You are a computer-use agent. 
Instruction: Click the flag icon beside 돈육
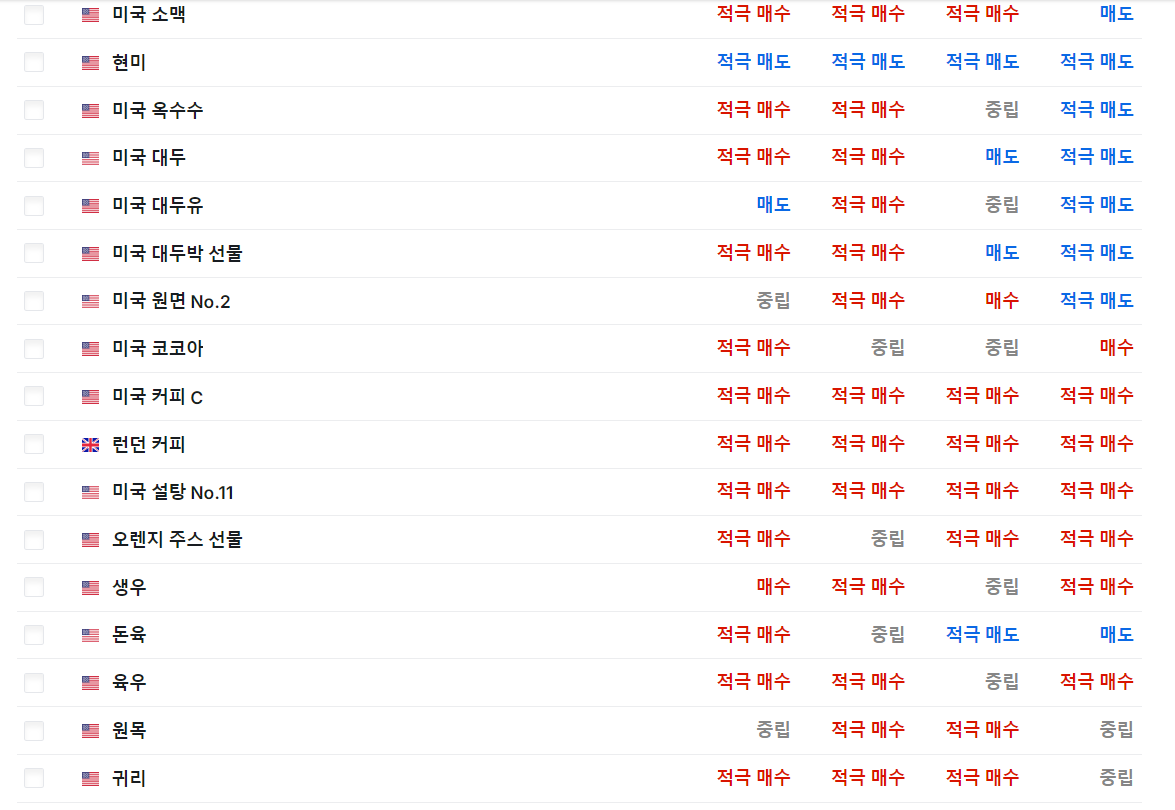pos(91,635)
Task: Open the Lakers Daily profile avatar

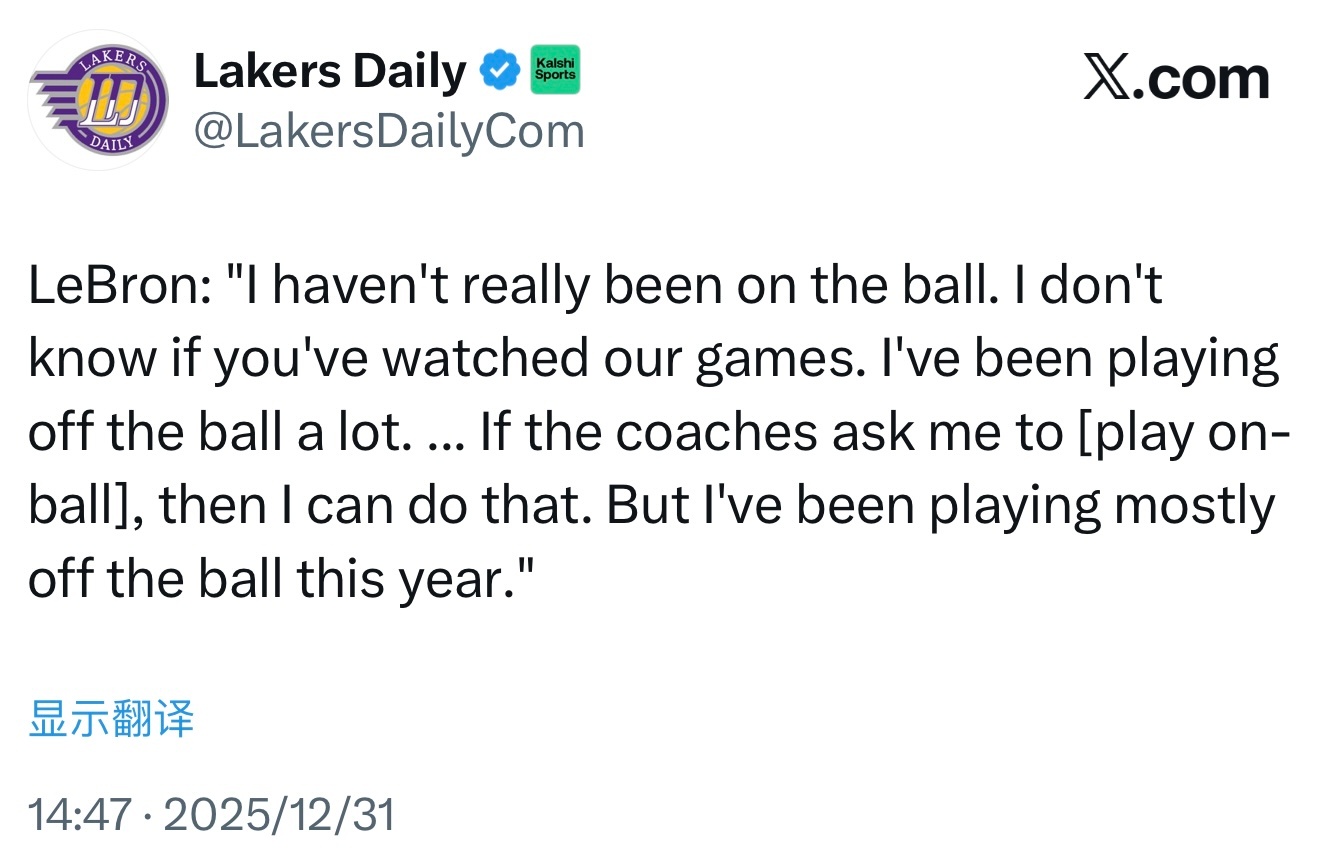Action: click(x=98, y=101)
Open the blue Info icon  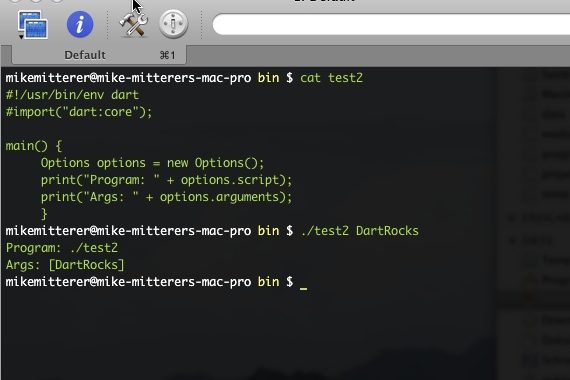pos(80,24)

☆ ☆ ☆ ☆ ☆

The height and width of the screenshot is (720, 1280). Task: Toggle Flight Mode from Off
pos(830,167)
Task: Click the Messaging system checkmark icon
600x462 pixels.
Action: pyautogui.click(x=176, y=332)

☆ ☆ ☆ ☆ ☆

## [Problem requirements]
Render the records as a numbered list with blank lines left out, covering only the lines from the one that contains "The height and" through the one that contains "Action: pyautogui.click(x=176, y=332)", with both of those lines included.

## [Solution for this exercise]
1. The height and width of the screenshot is (720, 1280). Task: Toggle Flight Mode from Off
2. pos(830,167)
3. Task: Click the Messaging system checkmark icon
4. 600x462 pixels.
5. Action: pyautogui.click(x=176, y=332)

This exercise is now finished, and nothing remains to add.